Plak…suara telapak tangannya di bokongku. Refleks, pantatkupun bereaksi dan semakin menungging.
"Buka bajumu, Tara." perintah Joe lagi. Aku menarik napas dalam. Aku tidak yakin akan pilihan ini. aku tidak merasa nyaman bugil di teras, yang walaupun relatif tertutup, tapi masih dapat terlihat dari luar. Aku menolak permintaannya.
"Tidak, Joe. Aku tidak mau telanjang di luar." tolakku. Joe melepaskan cengkeramannya dari leherku. Ia mengajakku kembali duduk.

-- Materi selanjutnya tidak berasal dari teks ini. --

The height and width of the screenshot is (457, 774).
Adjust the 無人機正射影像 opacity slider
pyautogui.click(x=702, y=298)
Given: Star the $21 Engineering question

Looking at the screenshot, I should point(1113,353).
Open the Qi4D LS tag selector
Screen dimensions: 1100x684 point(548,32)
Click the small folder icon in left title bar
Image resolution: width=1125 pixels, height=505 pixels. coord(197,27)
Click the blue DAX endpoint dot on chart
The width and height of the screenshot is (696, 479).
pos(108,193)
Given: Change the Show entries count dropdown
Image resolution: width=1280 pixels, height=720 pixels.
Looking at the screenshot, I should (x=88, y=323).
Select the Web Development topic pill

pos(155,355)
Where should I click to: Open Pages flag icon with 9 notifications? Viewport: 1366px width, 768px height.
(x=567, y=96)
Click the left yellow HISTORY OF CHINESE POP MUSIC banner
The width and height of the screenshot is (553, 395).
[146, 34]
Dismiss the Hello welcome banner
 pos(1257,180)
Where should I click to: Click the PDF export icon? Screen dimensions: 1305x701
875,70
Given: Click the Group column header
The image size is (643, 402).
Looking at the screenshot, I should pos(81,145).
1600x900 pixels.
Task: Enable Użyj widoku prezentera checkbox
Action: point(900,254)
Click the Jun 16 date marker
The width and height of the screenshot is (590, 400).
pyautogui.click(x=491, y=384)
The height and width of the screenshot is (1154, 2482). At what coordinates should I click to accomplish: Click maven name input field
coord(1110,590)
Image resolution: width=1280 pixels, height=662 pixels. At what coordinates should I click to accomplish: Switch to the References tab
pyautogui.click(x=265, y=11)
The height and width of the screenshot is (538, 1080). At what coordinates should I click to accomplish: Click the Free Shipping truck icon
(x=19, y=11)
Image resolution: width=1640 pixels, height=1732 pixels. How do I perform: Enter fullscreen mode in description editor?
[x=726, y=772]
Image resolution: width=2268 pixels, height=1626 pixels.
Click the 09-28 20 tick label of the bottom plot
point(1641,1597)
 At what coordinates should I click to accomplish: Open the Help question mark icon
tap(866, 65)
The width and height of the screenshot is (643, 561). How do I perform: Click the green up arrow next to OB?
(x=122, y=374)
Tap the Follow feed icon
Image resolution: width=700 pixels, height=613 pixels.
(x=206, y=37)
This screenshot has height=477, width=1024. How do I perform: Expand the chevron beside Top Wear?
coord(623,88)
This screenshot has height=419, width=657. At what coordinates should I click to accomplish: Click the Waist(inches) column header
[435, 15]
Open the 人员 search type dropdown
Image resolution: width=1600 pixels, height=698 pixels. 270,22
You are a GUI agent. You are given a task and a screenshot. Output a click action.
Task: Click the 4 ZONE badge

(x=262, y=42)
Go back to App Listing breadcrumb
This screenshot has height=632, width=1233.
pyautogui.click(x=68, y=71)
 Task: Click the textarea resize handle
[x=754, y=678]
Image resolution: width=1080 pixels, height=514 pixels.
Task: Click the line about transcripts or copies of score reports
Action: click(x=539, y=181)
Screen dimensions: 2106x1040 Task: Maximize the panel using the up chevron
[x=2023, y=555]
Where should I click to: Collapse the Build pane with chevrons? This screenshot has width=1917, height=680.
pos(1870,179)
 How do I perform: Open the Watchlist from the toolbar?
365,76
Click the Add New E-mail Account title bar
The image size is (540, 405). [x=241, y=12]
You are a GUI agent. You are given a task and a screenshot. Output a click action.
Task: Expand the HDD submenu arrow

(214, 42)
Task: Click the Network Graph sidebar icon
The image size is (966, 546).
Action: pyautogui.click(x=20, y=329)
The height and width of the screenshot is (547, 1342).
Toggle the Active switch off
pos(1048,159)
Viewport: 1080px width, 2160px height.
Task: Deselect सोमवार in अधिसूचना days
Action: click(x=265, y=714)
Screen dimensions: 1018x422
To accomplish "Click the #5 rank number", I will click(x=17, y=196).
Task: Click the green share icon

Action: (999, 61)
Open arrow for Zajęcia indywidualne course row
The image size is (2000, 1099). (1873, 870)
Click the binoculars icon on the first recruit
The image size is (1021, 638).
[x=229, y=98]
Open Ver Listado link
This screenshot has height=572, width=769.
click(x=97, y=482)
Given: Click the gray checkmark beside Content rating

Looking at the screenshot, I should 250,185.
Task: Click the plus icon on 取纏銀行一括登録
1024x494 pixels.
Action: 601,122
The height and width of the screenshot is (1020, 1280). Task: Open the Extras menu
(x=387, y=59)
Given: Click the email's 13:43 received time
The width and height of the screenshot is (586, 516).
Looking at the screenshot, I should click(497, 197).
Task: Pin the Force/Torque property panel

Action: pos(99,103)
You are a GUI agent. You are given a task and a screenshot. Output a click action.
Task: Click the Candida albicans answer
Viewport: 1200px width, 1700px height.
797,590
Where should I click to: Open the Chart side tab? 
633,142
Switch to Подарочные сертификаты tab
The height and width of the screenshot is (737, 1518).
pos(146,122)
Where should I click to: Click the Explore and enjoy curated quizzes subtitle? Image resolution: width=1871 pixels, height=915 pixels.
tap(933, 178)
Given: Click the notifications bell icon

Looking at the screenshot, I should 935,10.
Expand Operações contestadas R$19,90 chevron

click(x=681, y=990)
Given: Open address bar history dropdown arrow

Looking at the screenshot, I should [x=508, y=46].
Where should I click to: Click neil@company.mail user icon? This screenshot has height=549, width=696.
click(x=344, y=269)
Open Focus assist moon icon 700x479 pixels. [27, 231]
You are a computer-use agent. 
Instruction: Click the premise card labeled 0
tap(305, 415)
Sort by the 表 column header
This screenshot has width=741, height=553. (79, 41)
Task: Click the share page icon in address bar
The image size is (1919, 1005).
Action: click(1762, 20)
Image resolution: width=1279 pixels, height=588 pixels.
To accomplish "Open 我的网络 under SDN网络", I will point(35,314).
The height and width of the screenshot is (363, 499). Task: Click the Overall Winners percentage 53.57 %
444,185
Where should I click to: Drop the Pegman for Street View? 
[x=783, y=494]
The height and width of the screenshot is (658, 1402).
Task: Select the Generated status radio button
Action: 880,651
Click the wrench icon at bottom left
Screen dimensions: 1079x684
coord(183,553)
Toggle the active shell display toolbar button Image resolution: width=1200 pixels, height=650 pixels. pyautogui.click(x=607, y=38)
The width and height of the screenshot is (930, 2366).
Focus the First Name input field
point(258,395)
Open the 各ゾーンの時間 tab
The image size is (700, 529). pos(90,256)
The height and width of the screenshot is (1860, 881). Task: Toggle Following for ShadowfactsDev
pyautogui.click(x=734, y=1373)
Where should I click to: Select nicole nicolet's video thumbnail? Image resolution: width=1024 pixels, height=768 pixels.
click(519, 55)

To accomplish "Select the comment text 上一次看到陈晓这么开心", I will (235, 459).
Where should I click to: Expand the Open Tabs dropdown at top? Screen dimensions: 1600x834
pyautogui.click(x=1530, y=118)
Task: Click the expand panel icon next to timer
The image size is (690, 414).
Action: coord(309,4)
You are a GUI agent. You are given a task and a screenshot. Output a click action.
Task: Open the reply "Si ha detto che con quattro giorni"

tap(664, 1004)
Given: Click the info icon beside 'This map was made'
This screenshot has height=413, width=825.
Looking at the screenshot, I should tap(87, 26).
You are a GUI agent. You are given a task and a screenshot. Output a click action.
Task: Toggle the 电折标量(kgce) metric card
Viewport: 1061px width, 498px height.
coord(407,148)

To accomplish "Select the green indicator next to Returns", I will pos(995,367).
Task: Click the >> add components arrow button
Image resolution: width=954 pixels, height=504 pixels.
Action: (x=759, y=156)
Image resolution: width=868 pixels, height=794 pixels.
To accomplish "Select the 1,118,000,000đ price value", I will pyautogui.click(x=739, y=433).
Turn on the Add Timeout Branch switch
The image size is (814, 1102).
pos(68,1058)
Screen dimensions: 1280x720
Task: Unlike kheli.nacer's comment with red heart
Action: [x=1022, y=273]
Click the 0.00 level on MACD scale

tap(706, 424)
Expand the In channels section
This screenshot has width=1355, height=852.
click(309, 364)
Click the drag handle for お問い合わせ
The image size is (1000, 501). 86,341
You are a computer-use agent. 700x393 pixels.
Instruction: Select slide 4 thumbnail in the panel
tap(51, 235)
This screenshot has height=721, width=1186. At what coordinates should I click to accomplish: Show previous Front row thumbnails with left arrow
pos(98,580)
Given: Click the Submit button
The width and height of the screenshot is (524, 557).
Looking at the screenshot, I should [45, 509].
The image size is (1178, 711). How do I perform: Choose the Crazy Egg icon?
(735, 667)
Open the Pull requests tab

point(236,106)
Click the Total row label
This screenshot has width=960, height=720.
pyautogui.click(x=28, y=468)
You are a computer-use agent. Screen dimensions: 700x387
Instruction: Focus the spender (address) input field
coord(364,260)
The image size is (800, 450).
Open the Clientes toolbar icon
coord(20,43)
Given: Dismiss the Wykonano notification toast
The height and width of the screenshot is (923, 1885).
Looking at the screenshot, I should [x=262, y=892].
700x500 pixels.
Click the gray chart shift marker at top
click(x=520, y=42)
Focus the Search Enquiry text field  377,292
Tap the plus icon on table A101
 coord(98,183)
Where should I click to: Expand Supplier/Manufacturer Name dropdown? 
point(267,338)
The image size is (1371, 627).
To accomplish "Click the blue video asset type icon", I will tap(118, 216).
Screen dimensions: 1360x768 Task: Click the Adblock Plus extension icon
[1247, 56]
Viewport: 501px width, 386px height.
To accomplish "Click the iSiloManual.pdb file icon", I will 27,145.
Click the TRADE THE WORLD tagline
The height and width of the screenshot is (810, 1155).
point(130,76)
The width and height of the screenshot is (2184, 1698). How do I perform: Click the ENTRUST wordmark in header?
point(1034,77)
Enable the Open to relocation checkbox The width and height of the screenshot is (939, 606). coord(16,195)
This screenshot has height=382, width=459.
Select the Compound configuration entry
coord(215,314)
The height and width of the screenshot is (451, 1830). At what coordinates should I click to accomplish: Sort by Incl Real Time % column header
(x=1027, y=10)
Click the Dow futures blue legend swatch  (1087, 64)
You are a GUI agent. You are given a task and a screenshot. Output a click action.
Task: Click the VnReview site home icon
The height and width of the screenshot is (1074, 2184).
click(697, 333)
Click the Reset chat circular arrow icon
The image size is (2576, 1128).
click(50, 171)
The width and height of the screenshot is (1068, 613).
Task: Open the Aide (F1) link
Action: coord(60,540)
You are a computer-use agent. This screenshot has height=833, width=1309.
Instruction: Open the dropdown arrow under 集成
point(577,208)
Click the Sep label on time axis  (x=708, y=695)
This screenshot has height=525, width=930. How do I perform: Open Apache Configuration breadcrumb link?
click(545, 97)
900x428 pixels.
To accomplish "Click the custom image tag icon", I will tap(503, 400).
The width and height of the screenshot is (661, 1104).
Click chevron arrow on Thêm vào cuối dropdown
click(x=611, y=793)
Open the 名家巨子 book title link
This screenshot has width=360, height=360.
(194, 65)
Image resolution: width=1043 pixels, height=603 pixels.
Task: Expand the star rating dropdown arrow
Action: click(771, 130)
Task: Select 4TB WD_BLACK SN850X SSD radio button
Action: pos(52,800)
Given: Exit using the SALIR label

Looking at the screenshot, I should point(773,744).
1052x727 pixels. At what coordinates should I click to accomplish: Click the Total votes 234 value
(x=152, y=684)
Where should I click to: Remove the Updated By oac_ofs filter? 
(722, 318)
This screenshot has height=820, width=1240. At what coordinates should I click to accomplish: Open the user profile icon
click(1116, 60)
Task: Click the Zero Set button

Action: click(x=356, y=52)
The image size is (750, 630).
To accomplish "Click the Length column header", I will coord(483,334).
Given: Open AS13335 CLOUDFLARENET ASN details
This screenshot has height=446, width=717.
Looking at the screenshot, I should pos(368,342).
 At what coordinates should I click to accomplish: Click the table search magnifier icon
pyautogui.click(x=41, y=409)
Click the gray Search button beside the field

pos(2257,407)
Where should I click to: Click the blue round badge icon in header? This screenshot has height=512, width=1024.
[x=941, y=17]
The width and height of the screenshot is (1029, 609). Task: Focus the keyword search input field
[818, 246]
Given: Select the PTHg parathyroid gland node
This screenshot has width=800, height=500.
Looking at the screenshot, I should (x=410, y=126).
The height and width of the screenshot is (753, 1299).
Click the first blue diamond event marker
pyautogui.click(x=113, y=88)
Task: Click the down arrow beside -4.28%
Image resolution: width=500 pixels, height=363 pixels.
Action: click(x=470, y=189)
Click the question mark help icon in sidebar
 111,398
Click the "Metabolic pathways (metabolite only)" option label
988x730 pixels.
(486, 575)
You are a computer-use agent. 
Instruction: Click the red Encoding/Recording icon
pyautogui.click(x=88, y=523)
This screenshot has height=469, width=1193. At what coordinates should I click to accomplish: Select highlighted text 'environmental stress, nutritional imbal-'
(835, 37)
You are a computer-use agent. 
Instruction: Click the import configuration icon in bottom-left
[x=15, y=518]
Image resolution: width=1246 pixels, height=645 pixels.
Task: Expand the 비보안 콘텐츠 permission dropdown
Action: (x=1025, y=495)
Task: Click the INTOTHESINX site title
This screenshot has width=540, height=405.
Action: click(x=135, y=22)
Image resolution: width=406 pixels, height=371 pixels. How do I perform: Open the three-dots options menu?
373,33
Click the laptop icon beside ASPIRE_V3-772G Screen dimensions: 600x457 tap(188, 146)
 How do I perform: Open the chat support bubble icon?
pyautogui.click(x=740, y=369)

"Kamu tidak mau telanjang untukku?“ tanyanya bingung.
"Aku tidak mau telanjang di teras. Aku ngga mau ada tetangga yang lihat. Aku tidak merasa nyaman untuk melakukannya.“,? jawabku.
"Tapi tidak ada orang lain di sekitar sini selain kita saat ini.“ ucapnya. Aku menunjuk beberapa jendela tetangga yang ada di sekitar.
"Ada atau tidak ada orang lain, yang jelas aku saat ini tidak mau melakukannya." jawabku keras kepala. Laki-laki itu menganggukkan kepalanya dan tersenyum kecil.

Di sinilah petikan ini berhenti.